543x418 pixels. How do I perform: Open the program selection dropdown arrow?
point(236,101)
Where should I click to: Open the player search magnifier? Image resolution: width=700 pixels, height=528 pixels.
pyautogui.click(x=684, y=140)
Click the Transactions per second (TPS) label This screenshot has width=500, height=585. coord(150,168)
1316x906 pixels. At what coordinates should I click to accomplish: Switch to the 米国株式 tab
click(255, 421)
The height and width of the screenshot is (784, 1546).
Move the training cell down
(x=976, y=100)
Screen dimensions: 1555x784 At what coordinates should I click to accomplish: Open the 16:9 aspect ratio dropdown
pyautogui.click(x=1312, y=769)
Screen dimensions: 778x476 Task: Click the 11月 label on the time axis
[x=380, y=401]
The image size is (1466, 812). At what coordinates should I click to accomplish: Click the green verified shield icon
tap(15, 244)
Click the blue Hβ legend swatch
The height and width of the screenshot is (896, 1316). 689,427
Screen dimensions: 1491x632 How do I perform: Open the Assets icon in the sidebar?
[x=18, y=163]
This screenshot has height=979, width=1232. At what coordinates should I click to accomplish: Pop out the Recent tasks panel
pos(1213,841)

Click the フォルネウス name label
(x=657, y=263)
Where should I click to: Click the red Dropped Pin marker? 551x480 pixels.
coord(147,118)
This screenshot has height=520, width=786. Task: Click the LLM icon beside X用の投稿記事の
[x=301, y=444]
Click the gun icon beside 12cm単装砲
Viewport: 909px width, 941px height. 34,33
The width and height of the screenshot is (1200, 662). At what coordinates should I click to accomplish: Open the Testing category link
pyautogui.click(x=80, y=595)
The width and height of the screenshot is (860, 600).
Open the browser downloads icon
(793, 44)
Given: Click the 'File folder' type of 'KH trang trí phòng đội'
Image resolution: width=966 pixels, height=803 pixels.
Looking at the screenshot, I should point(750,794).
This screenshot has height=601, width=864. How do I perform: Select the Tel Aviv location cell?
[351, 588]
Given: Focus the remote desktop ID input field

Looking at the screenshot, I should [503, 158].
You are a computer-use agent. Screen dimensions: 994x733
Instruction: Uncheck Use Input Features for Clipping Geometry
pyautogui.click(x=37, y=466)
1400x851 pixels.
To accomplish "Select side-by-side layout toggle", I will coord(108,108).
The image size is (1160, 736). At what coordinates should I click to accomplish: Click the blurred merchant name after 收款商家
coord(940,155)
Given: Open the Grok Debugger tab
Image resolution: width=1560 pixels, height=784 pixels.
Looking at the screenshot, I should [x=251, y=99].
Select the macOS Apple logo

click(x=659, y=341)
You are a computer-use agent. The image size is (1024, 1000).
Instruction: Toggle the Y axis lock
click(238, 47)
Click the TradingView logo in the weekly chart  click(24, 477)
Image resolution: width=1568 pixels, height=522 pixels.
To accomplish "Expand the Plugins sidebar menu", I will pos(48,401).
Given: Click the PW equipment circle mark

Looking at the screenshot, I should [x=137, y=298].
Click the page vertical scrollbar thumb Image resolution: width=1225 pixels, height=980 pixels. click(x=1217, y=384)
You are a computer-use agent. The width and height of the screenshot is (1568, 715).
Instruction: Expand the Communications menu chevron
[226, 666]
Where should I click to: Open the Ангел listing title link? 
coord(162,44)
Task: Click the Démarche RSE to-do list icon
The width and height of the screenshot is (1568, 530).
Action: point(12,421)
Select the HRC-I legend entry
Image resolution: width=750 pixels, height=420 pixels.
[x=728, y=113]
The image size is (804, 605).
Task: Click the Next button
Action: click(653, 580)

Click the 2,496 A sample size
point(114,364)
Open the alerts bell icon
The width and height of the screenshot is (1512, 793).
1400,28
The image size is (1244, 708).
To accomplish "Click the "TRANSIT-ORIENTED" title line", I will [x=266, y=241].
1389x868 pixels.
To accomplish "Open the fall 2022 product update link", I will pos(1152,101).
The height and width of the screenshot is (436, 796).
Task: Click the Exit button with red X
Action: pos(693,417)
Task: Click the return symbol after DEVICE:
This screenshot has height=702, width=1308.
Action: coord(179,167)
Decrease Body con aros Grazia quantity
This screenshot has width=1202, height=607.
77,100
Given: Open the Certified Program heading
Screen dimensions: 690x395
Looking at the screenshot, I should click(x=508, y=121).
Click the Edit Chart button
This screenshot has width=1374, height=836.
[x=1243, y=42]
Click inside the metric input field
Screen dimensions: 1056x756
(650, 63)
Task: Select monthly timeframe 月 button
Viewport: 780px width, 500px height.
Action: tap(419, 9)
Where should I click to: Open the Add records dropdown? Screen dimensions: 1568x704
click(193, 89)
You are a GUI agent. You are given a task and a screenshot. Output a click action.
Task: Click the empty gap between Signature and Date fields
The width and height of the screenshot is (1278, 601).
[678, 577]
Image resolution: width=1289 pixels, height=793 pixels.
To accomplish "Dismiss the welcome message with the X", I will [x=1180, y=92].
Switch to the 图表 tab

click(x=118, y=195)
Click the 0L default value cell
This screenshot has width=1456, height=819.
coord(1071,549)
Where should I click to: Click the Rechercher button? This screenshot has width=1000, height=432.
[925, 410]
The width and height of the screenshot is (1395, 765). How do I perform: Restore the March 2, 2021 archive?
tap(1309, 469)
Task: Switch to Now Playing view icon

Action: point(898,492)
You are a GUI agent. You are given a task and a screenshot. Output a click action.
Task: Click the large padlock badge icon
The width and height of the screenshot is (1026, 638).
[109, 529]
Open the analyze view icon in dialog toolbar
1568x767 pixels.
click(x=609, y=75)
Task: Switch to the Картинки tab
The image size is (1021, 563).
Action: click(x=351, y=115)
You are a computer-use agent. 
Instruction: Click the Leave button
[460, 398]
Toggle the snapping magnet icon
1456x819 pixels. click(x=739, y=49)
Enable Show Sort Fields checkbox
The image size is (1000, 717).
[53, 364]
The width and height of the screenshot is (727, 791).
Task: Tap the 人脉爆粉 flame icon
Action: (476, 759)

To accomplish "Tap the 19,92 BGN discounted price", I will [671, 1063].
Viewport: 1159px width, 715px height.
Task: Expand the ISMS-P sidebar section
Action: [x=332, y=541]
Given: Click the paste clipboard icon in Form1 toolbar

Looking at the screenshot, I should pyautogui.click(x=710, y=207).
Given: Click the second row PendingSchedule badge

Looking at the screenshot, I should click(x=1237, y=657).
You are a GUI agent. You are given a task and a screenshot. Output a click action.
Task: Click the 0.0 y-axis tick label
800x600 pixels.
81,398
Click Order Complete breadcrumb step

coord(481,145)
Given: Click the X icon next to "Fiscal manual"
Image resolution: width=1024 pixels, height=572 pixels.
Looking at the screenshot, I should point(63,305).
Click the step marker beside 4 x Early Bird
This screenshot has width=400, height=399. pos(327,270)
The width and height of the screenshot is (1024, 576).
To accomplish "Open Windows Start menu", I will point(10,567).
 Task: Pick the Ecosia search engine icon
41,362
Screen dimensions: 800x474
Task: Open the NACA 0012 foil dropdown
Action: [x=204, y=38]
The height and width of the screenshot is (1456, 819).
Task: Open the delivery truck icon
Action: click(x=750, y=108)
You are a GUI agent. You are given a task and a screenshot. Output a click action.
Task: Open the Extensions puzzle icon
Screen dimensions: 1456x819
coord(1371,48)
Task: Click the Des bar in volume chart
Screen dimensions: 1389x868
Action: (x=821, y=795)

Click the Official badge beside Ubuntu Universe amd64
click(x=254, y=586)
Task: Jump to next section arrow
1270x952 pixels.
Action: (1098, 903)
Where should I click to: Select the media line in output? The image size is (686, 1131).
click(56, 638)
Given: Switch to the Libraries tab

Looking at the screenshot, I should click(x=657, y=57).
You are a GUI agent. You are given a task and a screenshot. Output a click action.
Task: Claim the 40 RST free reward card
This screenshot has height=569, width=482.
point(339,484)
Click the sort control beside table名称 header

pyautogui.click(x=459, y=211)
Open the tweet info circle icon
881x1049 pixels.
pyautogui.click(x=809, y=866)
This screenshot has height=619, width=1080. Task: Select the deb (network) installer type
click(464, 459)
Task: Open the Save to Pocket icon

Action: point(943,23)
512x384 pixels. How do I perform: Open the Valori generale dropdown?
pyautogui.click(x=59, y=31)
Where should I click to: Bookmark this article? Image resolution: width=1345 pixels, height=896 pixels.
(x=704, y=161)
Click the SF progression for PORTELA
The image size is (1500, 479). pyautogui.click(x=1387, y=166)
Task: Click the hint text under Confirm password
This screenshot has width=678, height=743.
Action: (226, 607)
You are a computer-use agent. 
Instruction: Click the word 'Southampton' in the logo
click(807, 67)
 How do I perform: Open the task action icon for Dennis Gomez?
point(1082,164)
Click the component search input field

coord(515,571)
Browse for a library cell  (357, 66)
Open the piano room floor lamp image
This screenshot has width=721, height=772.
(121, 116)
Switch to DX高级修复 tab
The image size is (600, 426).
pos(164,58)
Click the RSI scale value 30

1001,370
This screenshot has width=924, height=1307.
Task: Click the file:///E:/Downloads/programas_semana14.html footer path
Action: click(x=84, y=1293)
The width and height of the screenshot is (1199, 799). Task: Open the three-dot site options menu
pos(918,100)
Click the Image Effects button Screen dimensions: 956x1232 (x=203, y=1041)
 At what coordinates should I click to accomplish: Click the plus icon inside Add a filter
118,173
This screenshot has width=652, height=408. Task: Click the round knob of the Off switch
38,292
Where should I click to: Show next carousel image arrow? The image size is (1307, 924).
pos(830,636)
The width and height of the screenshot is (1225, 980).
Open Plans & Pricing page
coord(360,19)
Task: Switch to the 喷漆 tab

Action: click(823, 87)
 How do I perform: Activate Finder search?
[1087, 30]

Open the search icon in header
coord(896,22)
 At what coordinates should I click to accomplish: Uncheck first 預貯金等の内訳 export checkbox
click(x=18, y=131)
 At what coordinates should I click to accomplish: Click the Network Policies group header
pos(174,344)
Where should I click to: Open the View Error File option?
====
__Exercise__
Render the stretch from the line containing "This screenshot has height=520, width=786." through the line containing "I will coord(108,108)." as a Markdown table with columns Entry and Line Text. Number the rows and omit blank lines.

__Solution to the problem__
| Entry | Line Text |
|---|---|
| 1 | This screenshot has height=520, width=786. Task: Click the LLM icon beside X用の投稿記事の |
| 2 | [x=301, y=444] |
| 3 | Click the gun icon beside 12cm単装砲 |
| 4 | Viewport: 909px width, 941px height. 34,33 |
| 5 | The width and height of the screenshot is (1200, 662). At what coordinates should I click to accomplish: Open the Testing category link |
| 6 | pyautogui.click(x=80, y=595) |
| 7 | The width and height of the screenshot is (860, 600). |
| 8 | Open the browser downloads icon |
| 9 | (793, 44) |
| 10 | Given: Click the 'File folder' type of 'KH trang trí phòng đội' |
| 11 | Image resolution: width=966 pixels, height=803 pixels. |
| 12 | Looking at the screenshot, I should point(750,794). |
| 13 | This screenshot has height=601, width=864. How do I perform: Select the Tel Aviv location cell? |
| 14 | [351, 588] |
| 15 | Given: Focus the remote desktop ID input field |
| 16 | Looking at the screenshot, I should [503, 158]. |
| 17 | You are a computer-use agent. Screen dimensions: 994x733 |
| 18 | Instruction: Uncheck Use Input Features for Clipping Geometry |
| 19 | pyautogui.click(x=37, y=466) |
| 20 | 1400x851 pixels. |
| 21 | To accomplish "Select side-by-side layout toggle", I will coord(108,108). |